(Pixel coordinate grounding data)
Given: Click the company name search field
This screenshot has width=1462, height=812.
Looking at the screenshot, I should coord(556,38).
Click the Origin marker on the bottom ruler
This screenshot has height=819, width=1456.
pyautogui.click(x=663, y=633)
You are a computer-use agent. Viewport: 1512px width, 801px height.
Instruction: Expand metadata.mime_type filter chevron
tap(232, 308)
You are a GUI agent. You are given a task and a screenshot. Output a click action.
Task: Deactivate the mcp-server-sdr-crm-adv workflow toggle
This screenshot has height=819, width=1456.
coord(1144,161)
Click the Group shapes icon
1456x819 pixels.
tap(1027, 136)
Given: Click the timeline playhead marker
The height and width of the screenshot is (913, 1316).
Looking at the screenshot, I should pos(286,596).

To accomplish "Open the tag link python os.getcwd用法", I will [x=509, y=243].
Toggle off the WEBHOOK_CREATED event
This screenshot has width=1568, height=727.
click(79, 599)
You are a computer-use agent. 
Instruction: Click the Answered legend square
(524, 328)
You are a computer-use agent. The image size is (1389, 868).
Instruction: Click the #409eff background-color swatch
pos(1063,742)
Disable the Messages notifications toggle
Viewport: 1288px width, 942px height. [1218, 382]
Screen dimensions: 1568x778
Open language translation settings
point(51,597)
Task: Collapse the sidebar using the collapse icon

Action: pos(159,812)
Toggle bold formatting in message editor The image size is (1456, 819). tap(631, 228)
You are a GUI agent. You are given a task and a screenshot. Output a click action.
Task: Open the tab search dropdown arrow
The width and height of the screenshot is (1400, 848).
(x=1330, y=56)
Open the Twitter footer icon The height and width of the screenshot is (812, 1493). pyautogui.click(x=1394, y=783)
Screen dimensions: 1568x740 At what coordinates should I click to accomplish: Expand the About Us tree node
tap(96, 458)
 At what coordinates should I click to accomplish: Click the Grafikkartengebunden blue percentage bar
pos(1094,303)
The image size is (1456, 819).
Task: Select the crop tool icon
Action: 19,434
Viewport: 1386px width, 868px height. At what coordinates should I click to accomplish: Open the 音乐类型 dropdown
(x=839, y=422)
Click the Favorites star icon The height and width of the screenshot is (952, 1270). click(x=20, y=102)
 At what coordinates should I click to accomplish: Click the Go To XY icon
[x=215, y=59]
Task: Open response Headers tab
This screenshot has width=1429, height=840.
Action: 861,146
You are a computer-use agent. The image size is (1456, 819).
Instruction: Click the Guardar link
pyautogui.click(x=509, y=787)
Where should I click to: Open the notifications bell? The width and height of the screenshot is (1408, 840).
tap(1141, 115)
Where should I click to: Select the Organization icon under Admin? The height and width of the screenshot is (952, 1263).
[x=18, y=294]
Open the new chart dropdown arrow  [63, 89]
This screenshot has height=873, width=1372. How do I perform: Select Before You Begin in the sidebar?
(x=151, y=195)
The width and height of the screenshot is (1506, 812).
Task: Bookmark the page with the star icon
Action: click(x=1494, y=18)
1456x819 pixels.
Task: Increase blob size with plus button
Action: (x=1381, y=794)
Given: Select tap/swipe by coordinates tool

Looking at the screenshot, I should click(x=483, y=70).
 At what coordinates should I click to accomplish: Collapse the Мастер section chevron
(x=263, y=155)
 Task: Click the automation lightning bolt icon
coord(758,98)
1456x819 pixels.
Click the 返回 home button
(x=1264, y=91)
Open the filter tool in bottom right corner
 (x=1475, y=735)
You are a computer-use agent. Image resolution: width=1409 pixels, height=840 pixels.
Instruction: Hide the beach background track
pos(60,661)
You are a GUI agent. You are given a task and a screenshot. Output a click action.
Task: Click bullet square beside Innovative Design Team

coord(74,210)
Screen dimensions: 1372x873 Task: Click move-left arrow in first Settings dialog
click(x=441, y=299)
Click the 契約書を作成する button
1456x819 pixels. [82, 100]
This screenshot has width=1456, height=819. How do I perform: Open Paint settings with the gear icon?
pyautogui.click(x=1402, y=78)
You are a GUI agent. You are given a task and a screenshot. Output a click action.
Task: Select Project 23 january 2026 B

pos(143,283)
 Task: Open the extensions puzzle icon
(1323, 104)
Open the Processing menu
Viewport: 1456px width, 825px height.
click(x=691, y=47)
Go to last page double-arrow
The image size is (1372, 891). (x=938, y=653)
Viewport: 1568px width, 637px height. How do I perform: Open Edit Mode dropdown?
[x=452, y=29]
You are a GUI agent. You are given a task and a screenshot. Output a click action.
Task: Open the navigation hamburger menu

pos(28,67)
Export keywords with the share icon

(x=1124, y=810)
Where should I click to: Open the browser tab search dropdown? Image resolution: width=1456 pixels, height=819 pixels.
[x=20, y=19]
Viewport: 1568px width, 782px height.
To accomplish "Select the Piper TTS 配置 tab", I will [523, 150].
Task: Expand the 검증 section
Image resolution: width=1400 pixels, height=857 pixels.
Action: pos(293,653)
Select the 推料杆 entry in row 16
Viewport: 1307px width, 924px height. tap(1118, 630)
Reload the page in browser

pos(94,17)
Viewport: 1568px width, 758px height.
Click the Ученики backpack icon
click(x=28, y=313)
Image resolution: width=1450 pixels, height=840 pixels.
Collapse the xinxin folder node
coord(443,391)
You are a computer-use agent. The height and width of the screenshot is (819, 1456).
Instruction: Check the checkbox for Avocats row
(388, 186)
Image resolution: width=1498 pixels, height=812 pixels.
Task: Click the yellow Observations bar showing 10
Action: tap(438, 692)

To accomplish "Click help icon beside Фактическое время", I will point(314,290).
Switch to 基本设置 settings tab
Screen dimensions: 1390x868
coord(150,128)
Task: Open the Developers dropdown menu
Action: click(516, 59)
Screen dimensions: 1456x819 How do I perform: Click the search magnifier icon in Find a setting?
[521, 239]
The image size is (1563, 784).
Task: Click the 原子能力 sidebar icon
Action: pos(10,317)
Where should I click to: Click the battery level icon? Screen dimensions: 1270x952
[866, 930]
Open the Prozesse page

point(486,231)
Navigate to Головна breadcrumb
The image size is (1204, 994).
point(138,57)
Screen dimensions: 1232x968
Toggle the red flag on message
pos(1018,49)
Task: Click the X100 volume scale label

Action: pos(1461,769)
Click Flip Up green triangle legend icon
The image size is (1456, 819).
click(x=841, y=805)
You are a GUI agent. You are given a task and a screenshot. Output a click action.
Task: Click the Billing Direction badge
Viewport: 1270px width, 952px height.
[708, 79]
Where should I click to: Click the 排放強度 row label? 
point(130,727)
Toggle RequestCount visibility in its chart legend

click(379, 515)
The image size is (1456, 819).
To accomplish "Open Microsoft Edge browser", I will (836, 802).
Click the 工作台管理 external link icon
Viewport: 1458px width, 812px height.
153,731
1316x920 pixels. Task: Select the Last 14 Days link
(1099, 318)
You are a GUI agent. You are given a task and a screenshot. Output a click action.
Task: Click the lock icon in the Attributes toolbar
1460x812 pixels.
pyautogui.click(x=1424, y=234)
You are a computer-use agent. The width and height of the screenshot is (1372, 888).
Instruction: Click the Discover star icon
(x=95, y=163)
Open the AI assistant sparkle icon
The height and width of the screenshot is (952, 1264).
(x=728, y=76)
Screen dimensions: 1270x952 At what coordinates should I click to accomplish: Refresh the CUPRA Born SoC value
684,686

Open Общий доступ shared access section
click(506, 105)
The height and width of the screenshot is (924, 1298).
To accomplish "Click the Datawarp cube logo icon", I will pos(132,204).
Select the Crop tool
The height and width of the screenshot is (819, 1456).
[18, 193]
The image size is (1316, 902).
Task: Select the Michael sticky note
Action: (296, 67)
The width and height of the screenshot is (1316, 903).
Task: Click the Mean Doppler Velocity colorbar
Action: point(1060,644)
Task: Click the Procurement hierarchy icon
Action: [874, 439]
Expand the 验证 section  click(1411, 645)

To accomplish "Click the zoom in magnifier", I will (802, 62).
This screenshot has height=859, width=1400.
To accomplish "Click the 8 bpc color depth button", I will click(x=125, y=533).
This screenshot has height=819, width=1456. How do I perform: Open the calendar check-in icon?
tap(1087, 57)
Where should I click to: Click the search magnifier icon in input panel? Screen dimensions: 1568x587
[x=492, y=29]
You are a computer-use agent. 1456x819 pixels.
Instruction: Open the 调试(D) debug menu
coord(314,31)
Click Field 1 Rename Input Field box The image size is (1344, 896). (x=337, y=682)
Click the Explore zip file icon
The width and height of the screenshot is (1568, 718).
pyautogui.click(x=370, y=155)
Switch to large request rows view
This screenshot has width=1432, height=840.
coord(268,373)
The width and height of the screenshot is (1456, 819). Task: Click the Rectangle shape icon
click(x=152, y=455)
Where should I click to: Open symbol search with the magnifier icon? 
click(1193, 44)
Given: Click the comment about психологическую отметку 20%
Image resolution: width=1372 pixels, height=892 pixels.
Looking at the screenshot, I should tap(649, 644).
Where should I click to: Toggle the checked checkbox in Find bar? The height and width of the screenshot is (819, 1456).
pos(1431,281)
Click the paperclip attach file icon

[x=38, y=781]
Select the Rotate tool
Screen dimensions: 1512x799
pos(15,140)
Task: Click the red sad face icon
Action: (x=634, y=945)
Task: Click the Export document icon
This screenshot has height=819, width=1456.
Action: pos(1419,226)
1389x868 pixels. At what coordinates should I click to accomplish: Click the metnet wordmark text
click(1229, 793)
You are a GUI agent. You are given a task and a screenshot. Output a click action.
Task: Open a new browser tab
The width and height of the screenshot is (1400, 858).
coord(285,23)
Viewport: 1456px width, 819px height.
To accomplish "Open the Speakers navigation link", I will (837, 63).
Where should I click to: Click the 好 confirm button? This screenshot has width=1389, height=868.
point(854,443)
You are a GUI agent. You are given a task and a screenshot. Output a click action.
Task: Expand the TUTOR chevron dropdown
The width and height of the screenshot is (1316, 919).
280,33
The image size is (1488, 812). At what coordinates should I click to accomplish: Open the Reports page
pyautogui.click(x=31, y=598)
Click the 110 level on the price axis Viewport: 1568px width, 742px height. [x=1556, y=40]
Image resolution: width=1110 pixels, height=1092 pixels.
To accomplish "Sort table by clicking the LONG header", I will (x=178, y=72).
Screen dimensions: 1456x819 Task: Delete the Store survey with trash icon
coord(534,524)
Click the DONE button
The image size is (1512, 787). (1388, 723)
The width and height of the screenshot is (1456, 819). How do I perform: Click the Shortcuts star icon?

= BRIEF =
Return each line of the records above in which the word "Switch" occurs.

= TASK ANSWER =
Switch to 基本设置 settings tab
Switch to large request rows view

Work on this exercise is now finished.